Why traditional rate limiting falls short against DDoS attacks

In the fast-evolving landscape of cybersecurity, staying ahead of threats is paramount. Security operations centre (SOC) teams are on the frontlines every day, dealing with the consequences as emerging threats outsmart traditional rate limiting protections.


Sharon Shitrit, director, product management for Radware, says that given recent shifts in the threat landscape, it’s time to take a look at innovative automated security measures.

Rate limiting is a security technique used to control and manage traffic flows to a network, particularly in the face of Distributed-Denial-of-Service (DDoS) attacks. It is designed to restrict traffic that exceeds a certain threshold level, such as connections rate, packet rate, bandwidth or other.


Administrators are required to be security experts and define these thresholds in advance to prevent network congestion and sudden traffic spikes.


While rate limiting techniques can be valuable for traffic shaping, they become less effective in the face of advanced multi-vector DDoS attacks and especially application Web DDoS vectors. Today’s Web DDoS vectors imitate legitimate traffic to thwart security systems and lead to collateral damage to the legitimate traffic.


These attacks have been observed at several million RPS, impacting major enterprises and lasting for hours.


For example, recently a large European hospital network was the target of a Web DDoS campaign. The network, which serves more than 10 million patients annually, became the target of an international hacktivist group that generated a dozen major attack waves over a period of six weeks.


The attack vectors were comprised of short bursts with up to 50K requests per second each and pseudo-random request headers that resembled legitimate requests.


Applying a naive rate limit in such scenario can lead to false positives, deny access from legitimate users, and severely damage the web service. Rate limiting is applied on all incoming traffic, without segmentation between the malicious and legitimate traffic, therefore it is a risk on legitimate traffic.


There are additional undesired impacts due to rate-limiting mechanisms:


Turns away website visitors
Using rate limiting to manage traffic can accidentally limit potential website visitors. Once a traffic threshold is exceeded, new connections get blocked, which might work well in an attack scenario, but not so well to accommodate a surge in online shopping traffic on Black Friday. This impacts the digital experience, brand reputation and sales.

Drives down conversion rates
Rate limiting does not just limit website traffic during an attack. It also makes the website slower for visitors who are already there.

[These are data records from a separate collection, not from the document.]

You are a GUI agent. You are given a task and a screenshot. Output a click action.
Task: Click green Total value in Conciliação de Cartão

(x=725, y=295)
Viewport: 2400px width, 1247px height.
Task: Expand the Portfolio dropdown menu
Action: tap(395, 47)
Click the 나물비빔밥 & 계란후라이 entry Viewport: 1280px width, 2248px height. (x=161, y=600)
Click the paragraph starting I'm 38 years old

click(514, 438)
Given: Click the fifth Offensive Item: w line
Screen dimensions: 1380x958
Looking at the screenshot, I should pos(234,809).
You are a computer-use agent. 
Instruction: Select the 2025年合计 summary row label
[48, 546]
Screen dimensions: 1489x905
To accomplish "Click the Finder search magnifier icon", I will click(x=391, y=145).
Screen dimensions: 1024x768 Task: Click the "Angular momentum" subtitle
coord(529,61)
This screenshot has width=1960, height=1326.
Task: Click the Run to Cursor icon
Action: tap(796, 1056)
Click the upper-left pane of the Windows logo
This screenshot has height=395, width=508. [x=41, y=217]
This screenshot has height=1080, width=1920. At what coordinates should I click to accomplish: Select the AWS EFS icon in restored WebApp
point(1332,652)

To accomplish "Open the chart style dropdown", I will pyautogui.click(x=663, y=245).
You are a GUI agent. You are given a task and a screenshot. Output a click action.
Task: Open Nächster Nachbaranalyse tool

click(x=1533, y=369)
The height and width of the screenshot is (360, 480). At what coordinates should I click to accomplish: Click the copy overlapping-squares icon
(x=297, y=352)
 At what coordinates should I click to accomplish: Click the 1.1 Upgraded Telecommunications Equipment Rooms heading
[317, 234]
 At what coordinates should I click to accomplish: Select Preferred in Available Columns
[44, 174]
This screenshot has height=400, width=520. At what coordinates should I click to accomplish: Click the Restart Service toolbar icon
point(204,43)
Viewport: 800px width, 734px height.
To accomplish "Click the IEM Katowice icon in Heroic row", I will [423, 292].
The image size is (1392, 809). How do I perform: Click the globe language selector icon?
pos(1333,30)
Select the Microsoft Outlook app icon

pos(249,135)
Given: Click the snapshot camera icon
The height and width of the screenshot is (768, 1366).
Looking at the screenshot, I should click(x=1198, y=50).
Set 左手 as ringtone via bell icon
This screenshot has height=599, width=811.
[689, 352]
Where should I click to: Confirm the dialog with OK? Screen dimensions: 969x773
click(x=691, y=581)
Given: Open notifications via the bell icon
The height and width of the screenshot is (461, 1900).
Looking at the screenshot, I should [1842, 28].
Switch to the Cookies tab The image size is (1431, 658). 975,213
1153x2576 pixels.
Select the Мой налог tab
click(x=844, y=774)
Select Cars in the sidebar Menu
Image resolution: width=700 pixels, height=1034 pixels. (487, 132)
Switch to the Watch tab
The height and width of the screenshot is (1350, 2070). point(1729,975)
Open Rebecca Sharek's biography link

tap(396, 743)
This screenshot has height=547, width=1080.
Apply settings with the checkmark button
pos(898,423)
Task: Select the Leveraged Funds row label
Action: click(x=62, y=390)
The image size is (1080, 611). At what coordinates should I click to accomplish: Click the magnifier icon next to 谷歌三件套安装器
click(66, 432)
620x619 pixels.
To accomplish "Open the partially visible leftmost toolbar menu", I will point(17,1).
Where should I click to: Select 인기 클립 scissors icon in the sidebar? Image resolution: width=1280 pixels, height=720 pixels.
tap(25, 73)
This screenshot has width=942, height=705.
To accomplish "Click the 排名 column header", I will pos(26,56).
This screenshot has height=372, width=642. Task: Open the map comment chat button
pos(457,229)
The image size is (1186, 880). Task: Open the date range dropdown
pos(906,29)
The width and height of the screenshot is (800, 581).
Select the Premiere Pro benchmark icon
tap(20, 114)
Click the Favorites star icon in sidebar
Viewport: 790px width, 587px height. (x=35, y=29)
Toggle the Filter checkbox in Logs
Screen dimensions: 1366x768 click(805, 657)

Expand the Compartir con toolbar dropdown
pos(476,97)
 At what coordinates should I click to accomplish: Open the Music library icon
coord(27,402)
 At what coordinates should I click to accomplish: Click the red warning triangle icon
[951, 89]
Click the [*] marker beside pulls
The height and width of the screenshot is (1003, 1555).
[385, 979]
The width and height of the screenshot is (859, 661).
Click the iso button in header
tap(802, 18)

This can be frustrating for users and negatively impact conversion rates by discouraging them from making purchases, signing up for offers, or engaging with a site.


Creates endless configuration challenges for SOC operations
Rate limiting can not only hinder the user experience but also introduce a maintenance challenge for the SOC team. SOC teams face the ongoing task of tracking and fine-tuning configurations and thresholds. This continuous effort is necessary to adapt to changes in user behavior, evolving traffic patterns, and emerging cyber threats. The need for constant attention and manual adjustments highlights another limitation of relying solely on a rate limiting approach.


The shortcomings of rate limiting along with a rapidly evolving threat landscape is prompting organisations to critically reassess their security posture and consider more advanced protections.


Behavioural protection, for example, is a more sophisticated approach that unlike conventional rate limiting leverages machine learning to surgically,with precision and accuracy,detect and mitigate anomalies based on learned patterns of legitimate traffic.


The standout feature of behavioural protection lies in its ability to automatically adapt to the dynamic nature of modern DDoS attacks, and consistently learn from customer traffic to automatically fine-tune baselines. This ability to adapt enhances the security infrastructure, translating to an improved user experience and sustained business continuity, while also assisting the SOC team in focusing on critical tasks.

Relying on behavioural protections, SOC teams can optimise their operations and significantly reduce time to mitigate. Operating in real-time, behavioural protection swiftly identifies and responds to emerging threats, minimising the impact of attacks. This proactive approach substantially reduces false positives, ensuring minimal disruptions for legitimate users while surgically mitigating the attack traffic.


While rate limiting has historically served as a ‘good-enough’ defence, its pitfalls are being magnified by increasingly sophisticated threats designed to create severe collateral damage on legitimate traffic. Its ineffectiveness in mitigating complex attacks, impact on legitimate traffic, and challenges for the SOC are prompting organisations to rethink their reliance on this security approach.


As attacks evolve, so must security solutions. Behavioural-based protection offers enhanced accuracy, automation, adaptability, and fast time to mitigation—an approach that should be considered by any organisation wanting to modernise its security posture.